◆ **Document segment**:
Answers to Questions

How to calculate a limit?

To calculate a limit, replace the variable with the value to which it tends to.

Example: Calculate the limit of \( f(x) = 2x \) when \( x \) tends to \( 1 \) written \( \lim_{x \to 1} f(x) \) is to calculate \( 2 \times 1 = 2 \) so \( \lim_{x \to 1} f(x) = 2 \).

In some cases, the result is undetermined (indeterminated limits, see below).

How to calculate limits with 0 and \( \infty \) infinity?

◆ **Dataset content**:
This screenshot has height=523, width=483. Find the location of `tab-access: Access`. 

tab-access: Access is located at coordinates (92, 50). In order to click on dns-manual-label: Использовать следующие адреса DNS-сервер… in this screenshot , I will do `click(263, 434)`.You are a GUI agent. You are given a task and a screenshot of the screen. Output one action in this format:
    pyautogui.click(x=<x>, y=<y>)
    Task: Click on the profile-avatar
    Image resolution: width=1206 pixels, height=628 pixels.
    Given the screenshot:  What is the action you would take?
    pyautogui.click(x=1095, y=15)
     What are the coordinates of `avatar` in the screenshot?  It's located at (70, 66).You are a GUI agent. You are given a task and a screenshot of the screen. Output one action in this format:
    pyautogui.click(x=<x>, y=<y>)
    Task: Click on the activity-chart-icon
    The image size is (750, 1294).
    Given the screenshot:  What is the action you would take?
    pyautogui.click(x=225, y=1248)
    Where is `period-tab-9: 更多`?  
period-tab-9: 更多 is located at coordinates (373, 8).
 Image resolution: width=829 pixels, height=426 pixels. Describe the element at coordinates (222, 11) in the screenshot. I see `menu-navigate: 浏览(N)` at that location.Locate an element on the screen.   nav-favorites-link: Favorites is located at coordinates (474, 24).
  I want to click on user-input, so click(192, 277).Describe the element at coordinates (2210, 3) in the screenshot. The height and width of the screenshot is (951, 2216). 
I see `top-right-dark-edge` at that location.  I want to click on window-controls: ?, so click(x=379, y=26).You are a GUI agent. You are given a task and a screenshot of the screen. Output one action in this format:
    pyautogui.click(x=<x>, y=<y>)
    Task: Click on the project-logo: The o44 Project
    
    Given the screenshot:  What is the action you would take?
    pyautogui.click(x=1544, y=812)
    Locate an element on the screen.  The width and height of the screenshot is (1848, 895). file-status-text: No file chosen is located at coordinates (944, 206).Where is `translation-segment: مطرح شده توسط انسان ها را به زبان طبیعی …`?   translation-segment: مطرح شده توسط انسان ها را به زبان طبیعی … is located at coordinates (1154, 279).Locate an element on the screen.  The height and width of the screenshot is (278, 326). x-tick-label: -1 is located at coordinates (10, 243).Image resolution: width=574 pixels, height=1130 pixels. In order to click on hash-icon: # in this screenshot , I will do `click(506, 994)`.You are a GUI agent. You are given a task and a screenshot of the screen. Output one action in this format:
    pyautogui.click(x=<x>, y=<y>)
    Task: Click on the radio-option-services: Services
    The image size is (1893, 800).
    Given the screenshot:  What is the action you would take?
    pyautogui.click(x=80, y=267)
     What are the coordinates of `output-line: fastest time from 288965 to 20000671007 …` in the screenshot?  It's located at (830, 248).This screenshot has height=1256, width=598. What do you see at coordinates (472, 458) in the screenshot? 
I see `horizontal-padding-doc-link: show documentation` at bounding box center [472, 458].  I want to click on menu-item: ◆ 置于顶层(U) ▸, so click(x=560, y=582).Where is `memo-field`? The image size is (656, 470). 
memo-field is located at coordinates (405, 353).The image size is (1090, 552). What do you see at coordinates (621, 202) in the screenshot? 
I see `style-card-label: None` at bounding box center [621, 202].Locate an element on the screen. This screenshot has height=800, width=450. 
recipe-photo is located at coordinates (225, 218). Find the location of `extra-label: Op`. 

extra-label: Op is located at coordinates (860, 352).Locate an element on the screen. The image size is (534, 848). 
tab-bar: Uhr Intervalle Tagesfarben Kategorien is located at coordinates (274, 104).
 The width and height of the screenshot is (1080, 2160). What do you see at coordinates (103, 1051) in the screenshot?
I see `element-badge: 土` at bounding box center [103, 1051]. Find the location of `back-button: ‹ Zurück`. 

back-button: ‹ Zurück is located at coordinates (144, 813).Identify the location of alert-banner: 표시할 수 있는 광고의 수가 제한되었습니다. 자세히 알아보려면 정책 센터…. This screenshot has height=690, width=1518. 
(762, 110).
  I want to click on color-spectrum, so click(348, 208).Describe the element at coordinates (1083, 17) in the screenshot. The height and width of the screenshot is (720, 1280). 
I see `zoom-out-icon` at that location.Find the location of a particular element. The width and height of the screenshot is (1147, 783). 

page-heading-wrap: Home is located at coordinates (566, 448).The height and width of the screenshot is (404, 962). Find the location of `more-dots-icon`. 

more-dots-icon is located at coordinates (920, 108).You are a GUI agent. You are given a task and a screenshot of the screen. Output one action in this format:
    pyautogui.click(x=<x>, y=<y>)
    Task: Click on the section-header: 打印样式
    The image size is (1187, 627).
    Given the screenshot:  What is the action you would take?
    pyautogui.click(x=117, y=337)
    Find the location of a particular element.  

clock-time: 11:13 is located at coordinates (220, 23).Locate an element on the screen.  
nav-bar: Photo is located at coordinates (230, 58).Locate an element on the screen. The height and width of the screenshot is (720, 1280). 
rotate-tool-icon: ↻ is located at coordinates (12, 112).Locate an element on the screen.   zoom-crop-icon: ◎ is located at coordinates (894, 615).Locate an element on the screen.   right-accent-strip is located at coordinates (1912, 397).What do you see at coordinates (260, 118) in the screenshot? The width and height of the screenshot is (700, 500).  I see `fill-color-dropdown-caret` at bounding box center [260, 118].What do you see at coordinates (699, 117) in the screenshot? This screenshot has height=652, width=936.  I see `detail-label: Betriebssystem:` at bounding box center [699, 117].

◆ **What to do**:
#1 Answer from the text on limits:
(a) To calculate a limit, what is the variable replaced with?
(b) In the worked example, what value does the limit of 2x take as x tends to 1?
(c) What can the result be in some cases?
#2 Update the text on limits from "How to calculate a" up to and including "and \( \infty \) infinity?", putting "unknown" in place of "variable".
The material has no connection to the text on limits.

◆ **Task results**:
#1
(a) The value to which the variable tends.
(b) 2.
(c) Undetermined.

#2
How to calculate a limit?

To calculate a limit, replace the unknown with the value to which it tends to.

Example: Calculate the limit of \( f(x) = 2x \) when \( x \) tends to \( 1 \) written \( \lim_{x \to 1} f(x) \) is to calculate \( 2 \times 1 = 2 \) so \( \lim_{x \to 1} f(x) = 2 \).

In some cases, the result is undetermined (indeterminated limits, see below).

How to calculate limits with 0 and \( \infty \) infinity?